▼▼▼
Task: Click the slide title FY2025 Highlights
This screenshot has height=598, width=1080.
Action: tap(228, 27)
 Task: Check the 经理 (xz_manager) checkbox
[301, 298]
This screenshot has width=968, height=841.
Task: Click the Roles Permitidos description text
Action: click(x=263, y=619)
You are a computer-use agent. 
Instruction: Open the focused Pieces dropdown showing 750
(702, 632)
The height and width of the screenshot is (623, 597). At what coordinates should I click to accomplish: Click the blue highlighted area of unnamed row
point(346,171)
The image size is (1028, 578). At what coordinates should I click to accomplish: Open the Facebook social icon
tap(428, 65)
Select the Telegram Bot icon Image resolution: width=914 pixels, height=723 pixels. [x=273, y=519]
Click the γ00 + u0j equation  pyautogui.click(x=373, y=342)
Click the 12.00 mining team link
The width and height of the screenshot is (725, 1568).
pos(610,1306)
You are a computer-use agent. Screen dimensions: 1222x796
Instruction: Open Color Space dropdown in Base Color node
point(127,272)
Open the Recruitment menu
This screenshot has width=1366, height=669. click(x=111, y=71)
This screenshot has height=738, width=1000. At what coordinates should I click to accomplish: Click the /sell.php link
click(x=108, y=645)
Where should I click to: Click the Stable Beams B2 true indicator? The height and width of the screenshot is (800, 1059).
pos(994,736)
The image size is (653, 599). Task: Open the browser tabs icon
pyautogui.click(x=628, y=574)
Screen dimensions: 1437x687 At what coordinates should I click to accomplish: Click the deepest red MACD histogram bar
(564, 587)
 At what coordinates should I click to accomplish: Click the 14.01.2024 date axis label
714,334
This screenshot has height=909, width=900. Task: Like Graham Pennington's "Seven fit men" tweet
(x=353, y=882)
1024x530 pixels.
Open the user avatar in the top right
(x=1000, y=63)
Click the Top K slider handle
▲▲▲
Set out all the items above as a numbered list, leaving out any blank lines.

> _Correct result_
1. Task: Click the slide title FY2025 Highlights
2. This screenshot has height=598, width=1080.
3. Action: tap(228, 27)
4.  Task: Check the 经理 (xz_manager) checkbox
5. [301, 298]
6. This screenshot has width=968, height=841.
7. Task: Click the Roles Permitidos description text
8. Action: click(x=263, y=619)
9. You are a computer-use agent. 
10. Instruction: Open the focused Pieces dropdown showing 750
11. (702, 632)
12. The height and width of the screenshot is (623, 597). At what coordinates should I click to accomplish: Click the blue highlighted area of unnamed row
13. point(346,171)
14. The image size is (1028, 578). At what coordinates should I click to accomplish: Open the Facebook social icon
15. tap(428, 65)
16. Select the Telegram Bot icon Image resolution: width=914 pixels, height=723 pixels. [x=273, y=519]
17. Click the γ00 + u0j equation  pyautogui.click(x=373, y=342)
18. Click the 12.00 mining team link
19. The width and height of the screenshot is (725, 1568).
20. pos(610,1306)
21. You are a computer-use agent. Screen dimensions: 1222x796
22. Instruction: Open Color Space dropdown in Base Color node
23. point(127,272)
24. Open the Recruitment menu
25. This screenshot has width=1366, height=669. click(x=111, y=71)
26. This screenshot has height=738, width=1000. At what coordinates should I click to accomplish: Click the /sell.php link
27. click(x=108, y=645)
28. Where should I click to: Click the Stable Beams B2 true indicator? The height and width of the screenshot is (800, 1059).
29. pos(994,736)
30. The image size is (653, 599). Task: Open the browser tabs icon
31. pyautogui.click(x=628, y=574)
32. Screen dimensions: 1437x687 At what coordinates should I click to accomplish: Click the deepest red MACD histogram bar
33. (564, 587)
34.  At what coordinates should I click to accomplish: Click the 14.01.2024 date axis label
35. 714,334
36. This screenshot has height=909, width=900. Task: Like Graham Pennington's "Seven fit men" tweet
37. (x=353, y=882)
38. 1024x530 pixels.
39. Open the user avatar in the top right
40. (x=1000, y=63)
41. Click the Top K slider handle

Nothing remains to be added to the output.